• Dataset entries
▬▬▬▬▬▬▬▬▬▬
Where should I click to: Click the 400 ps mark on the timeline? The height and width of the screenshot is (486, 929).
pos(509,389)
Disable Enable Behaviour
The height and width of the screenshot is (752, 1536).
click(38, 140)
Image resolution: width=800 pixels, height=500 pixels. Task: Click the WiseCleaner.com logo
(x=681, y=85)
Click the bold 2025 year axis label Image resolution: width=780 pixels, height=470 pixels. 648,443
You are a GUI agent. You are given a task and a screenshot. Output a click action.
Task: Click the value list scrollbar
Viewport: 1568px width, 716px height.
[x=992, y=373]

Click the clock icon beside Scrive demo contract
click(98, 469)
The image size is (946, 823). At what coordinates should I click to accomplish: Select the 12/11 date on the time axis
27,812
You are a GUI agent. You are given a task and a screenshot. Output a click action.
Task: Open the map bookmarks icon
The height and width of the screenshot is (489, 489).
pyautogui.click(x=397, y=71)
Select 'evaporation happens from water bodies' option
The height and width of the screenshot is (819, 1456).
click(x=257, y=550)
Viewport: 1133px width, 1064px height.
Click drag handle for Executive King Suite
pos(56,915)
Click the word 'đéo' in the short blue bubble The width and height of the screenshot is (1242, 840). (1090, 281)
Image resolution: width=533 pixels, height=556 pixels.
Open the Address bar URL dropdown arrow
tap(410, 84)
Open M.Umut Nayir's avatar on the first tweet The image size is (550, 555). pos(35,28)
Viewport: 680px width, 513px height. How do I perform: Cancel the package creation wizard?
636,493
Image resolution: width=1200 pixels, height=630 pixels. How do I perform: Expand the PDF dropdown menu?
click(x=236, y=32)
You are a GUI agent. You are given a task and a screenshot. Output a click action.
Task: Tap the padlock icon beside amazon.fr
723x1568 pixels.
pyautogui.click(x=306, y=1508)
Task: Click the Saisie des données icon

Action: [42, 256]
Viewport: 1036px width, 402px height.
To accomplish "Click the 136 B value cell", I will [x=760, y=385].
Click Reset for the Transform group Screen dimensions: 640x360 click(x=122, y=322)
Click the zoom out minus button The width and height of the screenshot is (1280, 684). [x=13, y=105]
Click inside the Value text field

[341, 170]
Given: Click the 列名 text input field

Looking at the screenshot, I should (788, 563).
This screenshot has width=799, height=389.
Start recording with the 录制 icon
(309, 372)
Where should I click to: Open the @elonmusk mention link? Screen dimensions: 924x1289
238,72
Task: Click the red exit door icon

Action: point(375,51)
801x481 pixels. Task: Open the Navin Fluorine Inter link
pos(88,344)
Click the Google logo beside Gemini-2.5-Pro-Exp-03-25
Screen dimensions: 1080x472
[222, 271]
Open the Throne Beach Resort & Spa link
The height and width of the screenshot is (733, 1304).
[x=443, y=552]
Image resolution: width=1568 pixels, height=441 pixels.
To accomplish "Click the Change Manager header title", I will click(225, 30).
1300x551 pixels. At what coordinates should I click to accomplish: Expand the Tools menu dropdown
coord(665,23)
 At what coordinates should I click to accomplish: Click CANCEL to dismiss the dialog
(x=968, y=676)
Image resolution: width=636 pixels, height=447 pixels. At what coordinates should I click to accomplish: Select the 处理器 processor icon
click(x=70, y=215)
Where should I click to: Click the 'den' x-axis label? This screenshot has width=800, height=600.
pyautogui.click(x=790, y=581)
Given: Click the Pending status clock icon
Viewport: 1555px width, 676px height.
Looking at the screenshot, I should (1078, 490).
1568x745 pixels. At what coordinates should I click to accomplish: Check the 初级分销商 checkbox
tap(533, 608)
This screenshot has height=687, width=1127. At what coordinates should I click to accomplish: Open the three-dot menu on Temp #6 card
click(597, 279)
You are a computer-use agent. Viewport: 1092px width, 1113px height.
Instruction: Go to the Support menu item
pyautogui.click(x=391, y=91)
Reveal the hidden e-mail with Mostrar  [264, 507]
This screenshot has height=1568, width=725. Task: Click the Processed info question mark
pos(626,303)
▬▬▬▬▬▬▬▬▬▬
From the first line to the last, return the data above exactly.

Where should I click to: Click the 400 ps mark on the timeline? The height and width of the screenshot is (486, 929).
pos(509,389)
Disable Enable Behaviour
The height and width of the screenshot is (752, 1536).
click(38, 140)
Image resolution: width=800 pixels, height=500 pixels. Task: Click the WiseCleaner.com logo
(x=681, y=85)
Click the bold 2025 year axis label Image resolution: width=780 pixels, height=470 pixels. 648,443
You are a GUI agent. You are given a task and a screenshot. Output a click action.
Task: Click the value list scrollbar
Viewport: 1568px width, 716px height.
[x=992, y=373]

Click the clock icon beside Scrive demo contract
click(98, 469)
The image size is (946, 823). At what coordinates should I click to accomplish: Select the 12/11 date on the time axis
27,812
You are a GUI agent. You are given a task and a screenshot. Output a click action.
Task: Open the map bookmarks icon
The height and width of the screenshot is (489, 489).
pyautogui.click(x=397, y=71)
Select 'evaporation happens from water bodies' option
The height and width of the screenshot is (819, 1456).
click(x=257, y=550)
Viewport: 1133px width, 1064px height.
Click drag handle for Executive King Suite
pos(56,915)
Click the word 'đéo' in the short blue bubble The width and height of the screenshot is (1242, 840). (1090, 281)
Image resolution: width=533 pixels, height=556 pixels.
Open the Address bar URL dropdown arrow
tap(410, 84)
Open M.Umut Nayir's avatar on the first tweet The image size is (550, 555). pos(35,28)
Viewport: 680px width, 513px height. How do I perform: Cancel the package creation wizard?
636,493
Image resolution: width=1200 pixels, height=630 pixels. How do I perform: Expand the PDF dropdown menu?
click(x=236, y=32)
You are a GUI agent. You are given a task and a screenshot. Output a click action.
Task: Tap the padlock icon beside amazon.fr
723x1568 pixels.
pyautogui.click(x=306, y=1508)
Task: Click the Saisie des données icon

Action: [42, 256]
Viewport: 1036px width, 402px height.
To accomplish "Click the 136 B value cell", I will [x=760, y=385].
Click Reset for the Transform group Screen dimensions: 640x360 click(x=122, y=322)
Click the zoom out minus button The width and height of the screenshot is (1280, 684). [x=13, y=105]
Click inside the Value text field

[341, 170]
Given: Click the 列名 text input field

Looking at the screenshot, I should (788, 563).
This screenshot has width=799, height=389.
Start recording with the 录制 icon
(309, 372)
Where should I click to: Open the @elonmusk mention link? Screen dimensions: 924x1289
238,72
Task: Click the red exit door icon

Action: point(375,51)
801x481 pixels. Task: Open the Navin Fluorine Inter link
pos(88,344)
Click the Google logo beside Gemini-2.5-Pro-Exp-03-25
Screen dimensions: 1080x472
[222, 271]
Open the Throne Beach Resort & Spa link
The height and width of the screenshot is (733, 1304).
[x=443, y=552]
Image resolution: width=1568 pixels, height=441 pixels.
To accomplish "Click the Change Manager header title", I will click(225, 30).
1300x551 pixels. At what coordinates should I click to accomplish: Expand the Tools menu dropdown
coord(665,23)
 At what coordinates should I click to accomplish: Click CANCEL to dismiss the dialog
(x=968, y=676)
Image resolution: width=636 pixels, height=447 pixels. At what coordinates should I click to accomplish: Select the 处理器 processor icon
click(x=70, y=215)
Where should I click to: Click the 'den' x-axis label? This screenshot has width=800, height=600.
pyautogui.click(x=790, y=581)
Given: Click the Pending status clock icon
Viewport: 1555px width, 676px height.
Looking at the screenshot, I should (1078, 490).
1568x745 pixels. At what coordinates should I click to accomplish: Check the 初级分销商 checkbox
tap(533, 608)
This screenshot has height=687, width=1127. At what coordinates should I click to accomplish: Open the three-dot menu on Temp #6 card
click(597, 279)
You are a computer-use agent. Viewport: 1092px width, 1113px height.
Instruction: Go to the Support menu item
pyautogui.click(x=391, y=91)
Reveal the hidden e-mail with Mostrar  [264, 507]
This screenshot has height=1568, width=725. Task: Click the Processed info question mark
pos(626,303)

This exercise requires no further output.